Each record should be set down again so that it matches the original exactly.

··········

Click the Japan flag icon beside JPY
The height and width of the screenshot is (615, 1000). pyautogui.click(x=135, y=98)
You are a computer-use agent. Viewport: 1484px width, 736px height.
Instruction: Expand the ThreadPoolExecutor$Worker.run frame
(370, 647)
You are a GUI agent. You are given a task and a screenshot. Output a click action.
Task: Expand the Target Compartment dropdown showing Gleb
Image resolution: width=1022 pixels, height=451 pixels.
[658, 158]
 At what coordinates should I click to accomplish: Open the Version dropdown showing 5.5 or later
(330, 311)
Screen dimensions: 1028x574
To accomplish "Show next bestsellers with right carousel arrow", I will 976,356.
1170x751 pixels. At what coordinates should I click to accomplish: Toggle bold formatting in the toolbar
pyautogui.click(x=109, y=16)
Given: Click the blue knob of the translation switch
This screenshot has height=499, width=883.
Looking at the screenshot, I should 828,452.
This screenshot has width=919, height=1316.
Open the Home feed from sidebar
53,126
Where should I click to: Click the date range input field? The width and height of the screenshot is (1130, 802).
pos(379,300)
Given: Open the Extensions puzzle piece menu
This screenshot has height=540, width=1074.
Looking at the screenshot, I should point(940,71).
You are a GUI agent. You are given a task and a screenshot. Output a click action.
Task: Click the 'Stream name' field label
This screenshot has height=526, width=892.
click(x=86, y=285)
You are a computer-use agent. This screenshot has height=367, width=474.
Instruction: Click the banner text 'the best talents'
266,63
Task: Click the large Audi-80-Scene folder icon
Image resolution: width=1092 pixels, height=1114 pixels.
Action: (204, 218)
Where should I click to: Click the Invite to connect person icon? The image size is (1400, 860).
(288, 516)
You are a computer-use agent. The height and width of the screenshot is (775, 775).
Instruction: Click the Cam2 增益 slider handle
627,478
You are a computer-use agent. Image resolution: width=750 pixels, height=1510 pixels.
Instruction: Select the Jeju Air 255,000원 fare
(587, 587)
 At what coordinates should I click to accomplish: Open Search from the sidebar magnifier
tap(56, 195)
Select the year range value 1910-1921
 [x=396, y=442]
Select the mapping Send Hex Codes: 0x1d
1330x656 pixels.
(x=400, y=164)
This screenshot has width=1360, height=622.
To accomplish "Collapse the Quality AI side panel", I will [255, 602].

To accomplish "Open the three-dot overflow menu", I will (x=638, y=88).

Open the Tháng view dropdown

··········

## Solution for this exercise
Click the Japan flag icon beside JPY
The height and width of the screenshot is (615, 1000). pyautogui.click(x=135, y=98)
You are a computer-use agent. Viewport: 1484px width, 736px height.
Instruction: Expand the ThreadPoolExecutor$Worker.run frame
(370, 647)
You are a GUI agent. You are given a task and a screenshot. Output a click action.
Task: Expand the Target Compartment dropdown showing Gleb
Image resolution: width=1022 pixels, height=451 pixels.
[658, 158]
 At what coordinates should I click to accomplish: Open the Version dropdown showing 5.5 or later
(330, 311)
Screen dimensions: 1028x574
To accomplish "Show next bestsellers with right carousel arrow", I will 976,356.
1170x751 pixels. At what coordinates should I click to accomplish: Toggle bold formatting in the toolbar
pyautogui.click(x=109, y=16)
Given: Click the blue knob of the translation switch
This screenshot has height=499, width=883.
Looking at the screenshot, I should 828,452.
This screenshot has width=919, height=1316.
Open the Home feed from sidebar
53,126
Where should I click to: Click the date range input field? The width and height of the screenshot is (1130, 802).
pos(379,300)
Given: Open the Extensions puzzle piece menu
This screenshot has height=540, width=1074.
Looking at the screenshot, I should point(940,71).
You are a GUI agent. You are given a task and a screenshot. Output a click action.
Task: Click the 'Stream name' field label
This screenshot has height=526, width=892.
click(x=86, y=285)
You are a computer-use agent. This screenshot has height=367, width=474.
Instruction: Click the banner text 'the best talents'
266,63
Task: Click the large Audi-80-Scene folder icon
Image resolution: width=1092 pixels, height=1114 pixels.
Action: (204, 218)
Where should I click to: Click the Invite to connect person icon? The image size is (1400, 860).
(288, 516)
You are a computer-use agent. The height and width of the screenshot is (775, 775).
Instruction: Click the Cam2 增益 slider handle
627,478
You are a computer-use agent. Image resolution: width=750 pixels, height=1510 pixels.
Instruction: Select the Jeju Air 255,000원 fare
(587, 587)
 At what coordinates should I click to accomplish: Open Search from the sidebar magnifier
tap(56, 195)
Select the year range value 1910-1921
 [x=396, y=442]
Select the mapping Send Hex Codes: 0x1d
1330x656 pixels.
(x=400, y=164)
This screenshot has width=1360, height=622.
To accomplish "Collapse the Quality AI side panel", I will [255, 602].

To accomplish "Open the three-dot overflow menu", I will (x=638, y=88).

Open the Tháng view dropdown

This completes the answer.